The Final Revisions Rule revises state budgets for Florida, Louisiana, Michigan, Mississippi, Nebraska, New Jersey, New York, Texas, and Wisconsin and new unit set-asides for Arkansas and Texas.
This action revises unit-level allocations for Alabama, Indiana, Kansas, Kentucky, Ohio and Tennessee to better account for utility consent decrees. This rule also amends the assurance penalty provisions for all states within the programs so they start in 2014 instead of 2012, helping to increase the opportunity for market-based compliance options in the early years of the program.
CSAPR is still under a stay, which was granted by the U.S. District Court of Appeals at the end of 2011. Once the Court has reviewed briefs supporting or contradicting the rule, it is expected that a hearing may be held in April and a decision with the finalized rule could come three to four months after the arguments, said Todd Palmer, an environmental lawyer with Michael Best & Friedrich LLP.
AEP Scales Back Plans to Close Coal-Fired Capacity
American Electric Power Co. said the company would close 13 percent less coal-fired generation than initially planned because of $940 million in support from the state of Kentucky to keep a unit operating there.
The company will close 5,138 MW after seeking a 31 percent rate increase in December to fund emissions control equipment needed to keep the Big Sandy Unit 2 open in Kentucky.
State regulators have indicated that AEP may be able to recover $1 billion from customers that is needed to keep the unit operating.
AEP announced in June 2011 it would retire as much as 5,909 MW of coal capacity because of environmental regulations from the Environmental Protection Agency.
Nuclear Power Plant Cited for Regulatory Violations
Entergy’s Palisades nuclear plant will receive additional oversight from the Nuclear Regulatory Commission.
Entergy’s Palisades nuclear plant will receive additional NRC oversight. |
The NRC issued three violations to Entergy’s 798 MW Palisades nuclear power plant in Michigan.
One violation is for a “substantial safety significance” issue and two others are for a “low to moderate safety significance” issue.
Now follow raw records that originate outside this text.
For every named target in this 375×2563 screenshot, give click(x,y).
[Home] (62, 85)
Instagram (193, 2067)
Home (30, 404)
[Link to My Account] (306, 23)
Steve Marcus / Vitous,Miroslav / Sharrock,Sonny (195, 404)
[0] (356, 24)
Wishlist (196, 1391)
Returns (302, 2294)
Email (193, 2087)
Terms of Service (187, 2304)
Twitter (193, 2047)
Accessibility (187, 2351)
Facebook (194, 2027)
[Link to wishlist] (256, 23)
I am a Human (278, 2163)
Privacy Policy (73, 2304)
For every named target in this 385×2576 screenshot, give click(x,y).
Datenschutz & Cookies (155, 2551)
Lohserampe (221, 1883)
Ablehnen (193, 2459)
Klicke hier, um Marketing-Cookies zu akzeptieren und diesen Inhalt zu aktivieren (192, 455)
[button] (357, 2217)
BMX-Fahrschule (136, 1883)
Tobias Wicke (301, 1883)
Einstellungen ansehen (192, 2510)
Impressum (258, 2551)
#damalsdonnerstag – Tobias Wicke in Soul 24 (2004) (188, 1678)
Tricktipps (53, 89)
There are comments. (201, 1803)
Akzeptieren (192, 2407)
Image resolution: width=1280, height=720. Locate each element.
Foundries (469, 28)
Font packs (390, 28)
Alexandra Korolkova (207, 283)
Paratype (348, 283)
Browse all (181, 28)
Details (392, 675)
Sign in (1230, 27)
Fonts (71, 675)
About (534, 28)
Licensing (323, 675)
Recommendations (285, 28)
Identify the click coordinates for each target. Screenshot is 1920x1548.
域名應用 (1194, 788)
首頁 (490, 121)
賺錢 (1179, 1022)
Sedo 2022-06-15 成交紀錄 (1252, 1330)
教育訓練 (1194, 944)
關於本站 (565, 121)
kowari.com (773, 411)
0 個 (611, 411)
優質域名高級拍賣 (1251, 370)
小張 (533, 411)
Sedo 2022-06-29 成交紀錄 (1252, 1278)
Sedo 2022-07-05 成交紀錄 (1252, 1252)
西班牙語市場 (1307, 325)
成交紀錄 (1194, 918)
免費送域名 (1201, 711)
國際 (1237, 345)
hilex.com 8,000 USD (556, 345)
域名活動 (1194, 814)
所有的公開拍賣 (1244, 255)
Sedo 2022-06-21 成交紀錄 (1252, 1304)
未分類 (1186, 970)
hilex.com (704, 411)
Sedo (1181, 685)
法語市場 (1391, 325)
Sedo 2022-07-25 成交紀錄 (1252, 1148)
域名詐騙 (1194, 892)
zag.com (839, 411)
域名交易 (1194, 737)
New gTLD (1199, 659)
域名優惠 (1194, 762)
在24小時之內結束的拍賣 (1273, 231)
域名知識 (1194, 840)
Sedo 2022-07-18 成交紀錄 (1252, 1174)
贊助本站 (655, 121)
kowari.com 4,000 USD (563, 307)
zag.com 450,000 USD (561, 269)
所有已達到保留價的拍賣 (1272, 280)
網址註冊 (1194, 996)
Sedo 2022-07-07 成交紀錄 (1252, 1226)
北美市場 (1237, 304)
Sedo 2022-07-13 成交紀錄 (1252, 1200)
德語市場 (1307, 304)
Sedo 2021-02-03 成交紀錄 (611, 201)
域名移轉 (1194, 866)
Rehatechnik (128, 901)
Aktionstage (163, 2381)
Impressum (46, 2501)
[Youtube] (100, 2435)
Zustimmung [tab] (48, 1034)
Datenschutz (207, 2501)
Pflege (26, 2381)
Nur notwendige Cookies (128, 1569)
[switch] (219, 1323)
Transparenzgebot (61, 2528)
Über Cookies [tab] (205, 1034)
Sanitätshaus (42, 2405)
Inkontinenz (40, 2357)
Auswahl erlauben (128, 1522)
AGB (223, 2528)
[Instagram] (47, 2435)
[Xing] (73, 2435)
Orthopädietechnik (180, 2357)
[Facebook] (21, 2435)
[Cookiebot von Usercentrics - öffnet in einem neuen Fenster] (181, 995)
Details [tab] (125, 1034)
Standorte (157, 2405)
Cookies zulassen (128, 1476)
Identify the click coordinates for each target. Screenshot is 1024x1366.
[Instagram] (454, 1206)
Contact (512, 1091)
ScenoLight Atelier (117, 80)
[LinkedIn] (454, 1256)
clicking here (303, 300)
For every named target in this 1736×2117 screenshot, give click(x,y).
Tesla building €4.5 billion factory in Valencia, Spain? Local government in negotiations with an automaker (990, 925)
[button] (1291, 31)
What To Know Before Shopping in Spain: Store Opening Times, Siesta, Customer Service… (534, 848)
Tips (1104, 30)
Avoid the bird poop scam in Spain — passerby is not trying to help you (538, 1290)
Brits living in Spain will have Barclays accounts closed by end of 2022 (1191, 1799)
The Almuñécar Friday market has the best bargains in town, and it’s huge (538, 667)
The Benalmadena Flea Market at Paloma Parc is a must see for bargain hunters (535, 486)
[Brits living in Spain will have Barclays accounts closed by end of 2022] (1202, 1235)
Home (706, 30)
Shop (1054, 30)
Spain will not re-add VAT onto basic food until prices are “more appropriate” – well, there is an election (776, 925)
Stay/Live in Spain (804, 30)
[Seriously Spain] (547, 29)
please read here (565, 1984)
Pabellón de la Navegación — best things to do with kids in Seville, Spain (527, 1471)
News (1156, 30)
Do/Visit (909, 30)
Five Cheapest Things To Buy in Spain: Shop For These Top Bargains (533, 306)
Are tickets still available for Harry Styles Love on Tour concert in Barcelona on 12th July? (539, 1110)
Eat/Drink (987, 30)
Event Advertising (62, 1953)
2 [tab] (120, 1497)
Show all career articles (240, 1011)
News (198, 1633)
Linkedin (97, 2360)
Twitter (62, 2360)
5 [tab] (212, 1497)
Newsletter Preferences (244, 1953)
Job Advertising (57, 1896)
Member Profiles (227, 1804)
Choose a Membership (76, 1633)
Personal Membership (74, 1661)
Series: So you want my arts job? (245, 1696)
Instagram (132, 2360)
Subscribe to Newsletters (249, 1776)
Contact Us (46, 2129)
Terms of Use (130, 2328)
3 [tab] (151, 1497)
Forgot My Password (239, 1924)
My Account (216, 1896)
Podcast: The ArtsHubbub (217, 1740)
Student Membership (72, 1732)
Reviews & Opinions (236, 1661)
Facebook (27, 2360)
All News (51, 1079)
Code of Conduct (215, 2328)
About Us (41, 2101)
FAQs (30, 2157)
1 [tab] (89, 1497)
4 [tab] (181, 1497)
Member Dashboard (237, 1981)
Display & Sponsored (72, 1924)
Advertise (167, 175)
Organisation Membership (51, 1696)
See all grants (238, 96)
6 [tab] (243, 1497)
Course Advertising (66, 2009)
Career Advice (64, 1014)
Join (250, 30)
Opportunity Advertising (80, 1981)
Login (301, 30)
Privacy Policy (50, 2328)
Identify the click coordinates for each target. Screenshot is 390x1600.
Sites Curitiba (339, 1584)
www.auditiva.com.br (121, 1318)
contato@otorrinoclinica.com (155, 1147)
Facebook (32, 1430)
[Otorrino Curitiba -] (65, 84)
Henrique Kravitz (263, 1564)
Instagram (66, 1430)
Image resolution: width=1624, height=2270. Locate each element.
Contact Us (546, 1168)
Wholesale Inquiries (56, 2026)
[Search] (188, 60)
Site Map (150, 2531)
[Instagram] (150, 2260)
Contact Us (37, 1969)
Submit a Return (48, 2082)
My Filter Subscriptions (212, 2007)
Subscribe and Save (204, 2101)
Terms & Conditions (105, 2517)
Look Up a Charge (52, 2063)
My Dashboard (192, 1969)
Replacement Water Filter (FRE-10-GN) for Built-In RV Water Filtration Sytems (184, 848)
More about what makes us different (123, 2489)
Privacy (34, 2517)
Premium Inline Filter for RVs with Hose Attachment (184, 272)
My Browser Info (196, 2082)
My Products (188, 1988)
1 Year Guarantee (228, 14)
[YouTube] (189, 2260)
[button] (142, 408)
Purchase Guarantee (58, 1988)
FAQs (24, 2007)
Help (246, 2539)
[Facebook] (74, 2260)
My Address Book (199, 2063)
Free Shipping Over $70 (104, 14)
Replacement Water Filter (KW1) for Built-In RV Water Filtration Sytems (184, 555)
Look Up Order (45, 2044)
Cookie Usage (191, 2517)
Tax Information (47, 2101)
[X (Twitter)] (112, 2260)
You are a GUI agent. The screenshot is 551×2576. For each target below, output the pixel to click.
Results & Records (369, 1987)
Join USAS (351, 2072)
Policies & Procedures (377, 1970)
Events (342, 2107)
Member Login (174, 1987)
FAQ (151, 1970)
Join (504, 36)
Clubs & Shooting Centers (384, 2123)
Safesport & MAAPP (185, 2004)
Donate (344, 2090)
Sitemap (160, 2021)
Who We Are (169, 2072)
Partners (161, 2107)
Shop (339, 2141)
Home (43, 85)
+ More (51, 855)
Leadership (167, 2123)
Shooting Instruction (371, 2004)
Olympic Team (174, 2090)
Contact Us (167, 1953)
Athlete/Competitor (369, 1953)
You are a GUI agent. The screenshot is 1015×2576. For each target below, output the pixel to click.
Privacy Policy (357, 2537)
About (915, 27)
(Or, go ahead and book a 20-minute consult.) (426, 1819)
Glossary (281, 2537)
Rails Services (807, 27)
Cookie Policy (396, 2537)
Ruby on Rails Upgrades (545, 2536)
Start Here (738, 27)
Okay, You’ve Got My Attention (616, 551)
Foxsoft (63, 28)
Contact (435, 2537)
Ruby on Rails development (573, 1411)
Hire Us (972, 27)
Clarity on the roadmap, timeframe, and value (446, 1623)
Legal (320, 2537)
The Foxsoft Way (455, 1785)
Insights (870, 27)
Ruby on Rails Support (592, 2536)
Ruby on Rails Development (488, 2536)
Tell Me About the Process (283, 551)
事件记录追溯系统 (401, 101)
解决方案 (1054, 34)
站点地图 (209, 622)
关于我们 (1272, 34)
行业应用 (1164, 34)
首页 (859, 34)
These violations will result in additional NRC inspections and oversight of the facility.
The violation resulting in a substantial significance to safety is related to a Sept. 25 electrical fault caused by personnel at the site which resulted in a reactor trip, the loss of half of the control room indicators, and actuation of safety systems that were not warranted by actual plant conditions. The NRC said this made the reactor trip more challenging for the operators and increased the possibility of a serious event occurring. The NRC conducted a Special Inspection and determined the plant failed to have adequate work procedures for the electrical panel maintenance work to ensure the job was done successfully.
The violations resulting in a low to moderate significance to safety are related to a coupling failure in the service water system.
The system is comprised of three motor driven pumps which provide cooling to safety related equipment such as containment air coolers and diesel generators. Last August, one of the service water pumps failed due to cracking in one of the couplings. This was a repeat of a previous equipment failure that occurred in 2009. The NRC conducted a Special Inspection and concluded the plant failed to prevent recurrence of the cracking condition and failed to completely consider the properties of the steel used in a past modification of the couplings.